→ Task statement
Report the count of lines with "Lanolee" in the data below, and no other words.
Supplied data Start Marker
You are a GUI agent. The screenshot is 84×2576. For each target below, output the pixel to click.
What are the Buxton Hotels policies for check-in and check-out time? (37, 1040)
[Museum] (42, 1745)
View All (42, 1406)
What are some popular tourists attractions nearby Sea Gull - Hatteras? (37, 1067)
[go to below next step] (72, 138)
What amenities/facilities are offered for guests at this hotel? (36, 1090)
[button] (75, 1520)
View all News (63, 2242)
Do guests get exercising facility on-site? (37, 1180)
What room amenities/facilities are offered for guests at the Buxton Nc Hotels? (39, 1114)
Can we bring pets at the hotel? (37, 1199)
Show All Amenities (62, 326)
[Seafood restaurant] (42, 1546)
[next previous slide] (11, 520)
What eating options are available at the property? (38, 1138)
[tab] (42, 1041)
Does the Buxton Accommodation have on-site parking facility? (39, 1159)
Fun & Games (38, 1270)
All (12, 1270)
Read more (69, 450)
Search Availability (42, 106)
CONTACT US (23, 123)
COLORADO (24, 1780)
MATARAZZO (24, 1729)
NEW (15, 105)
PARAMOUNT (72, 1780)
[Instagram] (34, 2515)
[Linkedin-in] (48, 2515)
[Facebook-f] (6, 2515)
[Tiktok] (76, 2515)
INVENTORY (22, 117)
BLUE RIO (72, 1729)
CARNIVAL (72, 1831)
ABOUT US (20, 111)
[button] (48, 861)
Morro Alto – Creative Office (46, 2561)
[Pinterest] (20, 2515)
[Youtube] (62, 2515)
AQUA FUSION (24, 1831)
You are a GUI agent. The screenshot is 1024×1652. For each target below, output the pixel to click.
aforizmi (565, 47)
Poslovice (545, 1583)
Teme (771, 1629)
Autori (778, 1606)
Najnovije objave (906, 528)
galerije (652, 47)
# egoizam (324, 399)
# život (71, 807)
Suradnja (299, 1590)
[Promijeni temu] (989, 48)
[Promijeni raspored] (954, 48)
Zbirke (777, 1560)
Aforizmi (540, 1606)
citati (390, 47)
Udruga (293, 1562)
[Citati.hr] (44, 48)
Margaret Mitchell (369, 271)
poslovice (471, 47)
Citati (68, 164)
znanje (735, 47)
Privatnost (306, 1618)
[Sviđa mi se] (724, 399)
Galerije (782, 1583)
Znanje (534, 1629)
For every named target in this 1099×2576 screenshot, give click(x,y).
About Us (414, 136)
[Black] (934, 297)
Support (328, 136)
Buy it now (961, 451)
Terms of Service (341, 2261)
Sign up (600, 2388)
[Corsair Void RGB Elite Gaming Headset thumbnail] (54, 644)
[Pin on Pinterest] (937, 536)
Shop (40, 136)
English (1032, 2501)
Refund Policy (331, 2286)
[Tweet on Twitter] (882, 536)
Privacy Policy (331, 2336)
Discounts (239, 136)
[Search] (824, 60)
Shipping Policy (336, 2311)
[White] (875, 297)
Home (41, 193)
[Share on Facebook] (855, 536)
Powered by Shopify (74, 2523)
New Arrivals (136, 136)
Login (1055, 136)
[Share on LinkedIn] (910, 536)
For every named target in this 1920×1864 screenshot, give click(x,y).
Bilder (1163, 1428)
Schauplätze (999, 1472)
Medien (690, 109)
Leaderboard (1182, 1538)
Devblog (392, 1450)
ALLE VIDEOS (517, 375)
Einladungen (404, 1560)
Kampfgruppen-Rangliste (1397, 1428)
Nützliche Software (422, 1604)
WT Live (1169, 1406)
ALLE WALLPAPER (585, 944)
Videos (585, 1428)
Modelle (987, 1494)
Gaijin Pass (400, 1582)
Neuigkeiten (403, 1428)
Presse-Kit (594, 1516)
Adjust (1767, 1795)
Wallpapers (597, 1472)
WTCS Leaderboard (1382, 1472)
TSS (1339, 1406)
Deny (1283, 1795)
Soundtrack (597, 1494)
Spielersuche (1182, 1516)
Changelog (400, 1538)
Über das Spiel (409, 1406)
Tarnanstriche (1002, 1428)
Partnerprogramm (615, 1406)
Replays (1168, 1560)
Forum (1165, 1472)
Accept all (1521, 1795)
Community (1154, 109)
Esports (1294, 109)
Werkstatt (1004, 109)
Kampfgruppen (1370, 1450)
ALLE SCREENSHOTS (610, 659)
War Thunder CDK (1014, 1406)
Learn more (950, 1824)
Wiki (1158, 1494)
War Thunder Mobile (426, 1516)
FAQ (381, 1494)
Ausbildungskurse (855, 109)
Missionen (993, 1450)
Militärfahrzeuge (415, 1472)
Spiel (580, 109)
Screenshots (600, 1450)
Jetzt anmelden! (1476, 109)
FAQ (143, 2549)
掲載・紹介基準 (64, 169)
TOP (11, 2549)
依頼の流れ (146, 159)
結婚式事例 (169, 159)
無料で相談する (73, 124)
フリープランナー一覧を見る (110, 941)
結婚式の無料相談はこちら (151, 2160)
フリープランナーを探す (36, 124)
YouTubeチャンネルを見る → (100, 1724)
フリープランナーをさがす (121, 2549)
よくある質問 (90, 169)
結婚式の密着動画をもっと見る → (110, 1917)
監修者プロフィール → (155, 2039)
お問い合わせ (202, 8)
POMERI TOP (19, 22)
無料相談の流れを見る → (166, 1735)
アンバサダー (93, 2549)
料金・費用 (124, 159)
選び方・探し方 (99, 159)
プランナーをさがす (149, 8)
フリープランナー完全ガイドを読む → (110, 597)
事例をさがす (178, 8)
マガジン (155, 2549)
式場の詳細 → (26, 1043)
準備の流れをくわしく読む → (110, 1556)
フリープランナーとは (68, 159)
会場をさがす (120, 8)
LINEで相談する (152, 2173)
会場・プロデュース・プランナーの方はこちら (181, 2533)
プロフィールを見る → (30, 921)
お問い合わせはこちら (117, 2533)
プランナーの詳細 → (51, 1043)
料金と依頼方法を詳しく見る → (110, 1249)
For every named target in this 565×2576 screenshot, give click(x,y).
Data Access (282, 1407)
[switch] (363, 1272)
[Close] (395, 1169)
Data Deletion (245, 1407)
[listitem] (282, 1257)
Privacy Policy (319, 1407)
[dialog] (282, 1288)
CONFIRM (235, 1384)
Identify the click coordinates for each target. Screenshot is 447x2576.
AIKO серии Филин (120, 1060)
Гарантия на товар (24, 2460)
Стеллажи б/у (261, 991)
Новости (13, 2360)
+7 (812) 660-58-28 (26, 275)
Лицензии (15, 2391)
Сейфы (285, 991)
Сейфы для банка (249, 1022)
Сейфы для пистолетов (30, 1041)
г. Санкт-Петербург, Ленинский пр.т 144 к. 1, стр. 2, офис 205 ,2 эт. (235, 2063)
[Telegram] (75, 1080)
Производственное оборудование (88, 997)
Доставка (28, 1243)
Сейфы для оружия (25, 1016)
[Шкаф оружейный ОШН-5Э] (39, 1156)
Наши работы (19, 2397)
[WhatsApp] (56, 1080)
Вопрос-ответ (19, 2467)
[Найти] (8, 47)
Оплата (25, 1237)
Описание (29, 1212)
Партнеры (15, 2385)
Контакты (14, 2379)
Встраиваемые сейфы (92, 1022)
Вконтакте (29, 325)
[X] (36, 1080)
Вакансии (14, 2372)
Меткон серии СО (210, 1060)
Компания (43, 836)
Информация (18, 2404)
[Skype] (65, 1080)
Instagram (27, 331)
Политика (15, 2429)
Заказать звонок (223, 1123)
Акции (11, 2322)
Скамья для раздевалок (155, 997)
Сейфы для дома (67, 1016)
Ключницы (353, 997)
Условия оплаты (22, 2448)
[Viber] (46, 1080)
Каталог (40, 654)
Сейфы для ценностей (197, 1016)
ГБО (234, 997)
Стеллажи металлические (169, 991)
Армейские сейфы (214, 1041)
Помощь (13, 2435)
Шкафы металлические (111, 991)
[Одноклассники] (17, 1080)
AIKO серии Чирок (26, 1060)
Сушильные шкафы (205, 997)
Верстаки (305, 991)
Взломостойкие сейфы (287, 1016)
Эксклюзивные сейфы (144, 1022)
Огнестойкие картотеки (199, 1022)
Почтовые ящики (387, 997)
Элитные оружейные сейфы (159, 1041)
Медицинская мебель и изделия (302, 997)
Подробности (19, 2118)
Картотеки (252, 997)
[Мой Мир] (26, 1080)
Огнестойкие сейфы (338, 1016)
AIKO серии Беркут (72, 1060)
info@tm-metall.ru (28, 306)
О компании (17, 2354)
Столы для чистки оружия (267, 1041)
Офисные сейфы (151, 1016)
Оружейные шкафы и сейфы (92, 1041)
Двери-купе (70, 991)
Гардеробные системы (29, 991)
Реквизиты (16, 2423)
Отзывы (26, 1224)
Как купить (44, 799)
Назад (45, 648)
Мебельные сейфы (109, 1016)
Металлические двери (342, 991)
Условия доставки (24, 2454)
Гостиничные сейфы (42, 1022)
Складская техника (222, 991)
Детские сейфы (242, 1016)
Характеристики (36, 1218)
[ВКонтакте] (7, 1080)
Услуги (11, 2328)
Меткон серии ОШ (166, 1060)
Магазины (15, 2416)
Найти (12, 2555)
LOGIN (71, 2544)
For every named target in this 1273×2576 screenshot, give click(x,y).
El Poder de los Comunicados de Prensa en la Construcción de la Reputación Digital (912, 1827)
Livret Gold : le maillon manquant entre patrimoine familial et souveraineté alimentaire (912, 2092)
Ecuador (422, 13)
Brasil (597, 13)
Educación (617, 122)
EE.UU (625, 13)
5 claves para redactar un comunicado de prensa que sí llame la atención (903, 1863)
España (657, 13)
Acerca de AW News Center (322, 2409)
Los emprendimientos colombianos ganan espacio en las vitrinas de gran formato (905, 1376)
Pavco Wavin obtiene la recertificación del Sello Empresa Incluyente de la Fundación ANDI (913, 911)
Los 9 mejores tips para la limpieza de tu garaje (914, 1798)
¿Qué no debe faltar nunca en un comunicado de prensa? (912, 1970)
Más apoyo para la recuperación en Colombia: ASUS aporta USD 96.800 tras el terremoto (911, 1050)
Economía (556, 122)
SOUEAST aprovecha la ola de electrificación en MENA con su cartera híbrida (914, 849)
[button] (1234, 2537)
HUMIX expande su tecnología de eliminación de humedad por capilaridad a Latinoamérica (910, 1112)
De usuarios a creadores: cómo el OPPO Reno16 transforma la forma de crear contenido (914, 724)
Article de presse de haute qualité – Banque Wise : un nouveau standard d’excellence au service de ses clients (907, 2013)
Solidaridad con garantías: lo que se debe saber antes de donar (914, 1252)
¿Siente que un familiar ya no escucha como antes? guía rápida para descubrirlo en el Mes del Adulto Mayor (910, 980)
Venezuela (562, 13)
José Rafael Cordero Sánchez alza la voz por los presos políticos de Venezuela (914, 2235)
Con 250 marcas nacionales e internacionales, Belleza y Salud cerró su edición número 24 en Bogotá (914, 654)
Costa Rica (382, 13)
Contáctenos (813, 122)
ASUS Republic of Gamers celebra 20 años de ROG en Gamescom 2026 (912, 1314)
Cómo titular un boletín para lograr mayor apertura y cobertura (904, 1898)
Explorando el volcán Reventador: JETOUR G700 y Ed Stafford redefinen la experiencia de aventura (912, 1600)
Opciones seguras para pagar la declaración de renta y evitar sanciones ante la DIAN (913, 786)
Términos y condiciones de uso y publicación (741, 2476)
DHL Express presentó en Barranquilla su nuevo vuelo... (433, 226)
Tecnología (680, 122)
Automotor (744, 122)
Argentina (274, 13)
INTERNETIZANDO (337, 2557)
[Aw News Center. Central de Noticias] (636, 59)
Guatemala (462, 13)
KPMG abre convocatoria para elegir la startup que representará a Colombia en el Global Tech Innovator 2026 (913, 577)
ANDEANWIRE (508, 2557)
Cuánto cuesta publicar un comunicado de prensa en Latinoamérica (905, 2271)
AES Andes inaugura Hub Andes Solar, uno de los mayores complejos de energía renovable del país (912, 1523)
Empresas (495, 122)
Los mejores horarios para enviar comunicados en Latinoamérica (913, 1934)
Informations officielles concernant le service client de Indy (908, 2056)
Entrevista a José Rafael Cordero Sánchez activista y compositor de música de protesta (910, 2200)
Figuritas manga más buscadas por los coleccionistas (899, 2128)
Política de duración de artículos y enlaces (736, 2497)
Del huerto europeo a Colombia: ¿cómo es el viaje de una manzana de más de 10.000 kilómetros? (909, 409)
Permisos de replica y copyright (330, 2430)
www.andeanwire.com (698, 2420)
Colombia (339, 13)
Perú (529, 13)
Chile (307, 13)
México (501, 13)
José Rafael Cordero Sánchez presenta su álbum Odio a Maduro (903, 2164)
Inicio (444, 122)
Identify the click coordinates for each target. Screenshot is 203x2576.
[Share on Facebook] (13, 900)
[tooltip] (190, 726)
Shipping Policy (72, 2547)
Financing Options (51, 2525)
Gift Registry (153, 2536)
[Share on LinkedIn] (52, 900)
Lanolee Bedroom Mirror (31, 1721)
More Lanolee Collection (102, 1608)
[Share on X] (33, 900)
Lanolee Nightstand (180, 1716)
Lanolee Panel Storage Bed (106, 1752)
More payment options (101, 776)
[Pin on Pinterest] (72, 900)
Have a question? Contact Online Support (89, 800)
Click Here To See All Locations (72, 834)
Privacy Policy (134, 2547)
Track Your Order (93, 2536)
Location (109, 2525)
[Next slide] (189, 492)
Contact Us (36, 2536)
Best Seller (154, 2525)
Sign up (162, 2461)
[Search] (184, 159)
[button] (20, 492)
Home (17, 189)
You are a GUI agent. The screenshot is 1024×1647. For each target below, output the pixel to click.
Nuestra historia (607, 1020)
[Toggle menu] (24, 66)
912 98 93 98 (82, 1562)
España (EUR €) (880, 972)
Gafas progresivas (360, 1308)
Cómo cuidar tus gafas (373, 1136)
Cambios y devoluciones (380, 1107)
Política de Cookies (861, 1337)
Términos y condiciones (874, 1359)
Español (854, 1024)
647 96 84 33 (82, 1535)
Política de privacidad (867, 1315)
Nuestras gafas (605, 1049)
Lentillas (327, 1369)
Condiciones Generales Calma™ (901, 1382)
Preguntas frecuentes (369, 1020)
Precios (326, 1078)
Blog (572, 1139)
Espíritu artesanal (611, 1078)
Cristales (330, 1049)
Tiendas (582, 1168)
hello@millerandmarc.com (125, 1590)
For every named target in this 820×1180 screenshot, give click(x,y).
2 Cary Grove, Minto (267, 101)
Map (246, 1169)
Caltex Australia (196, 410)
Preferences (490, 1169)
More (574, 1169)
Supplied data End Marker
→ Your response
4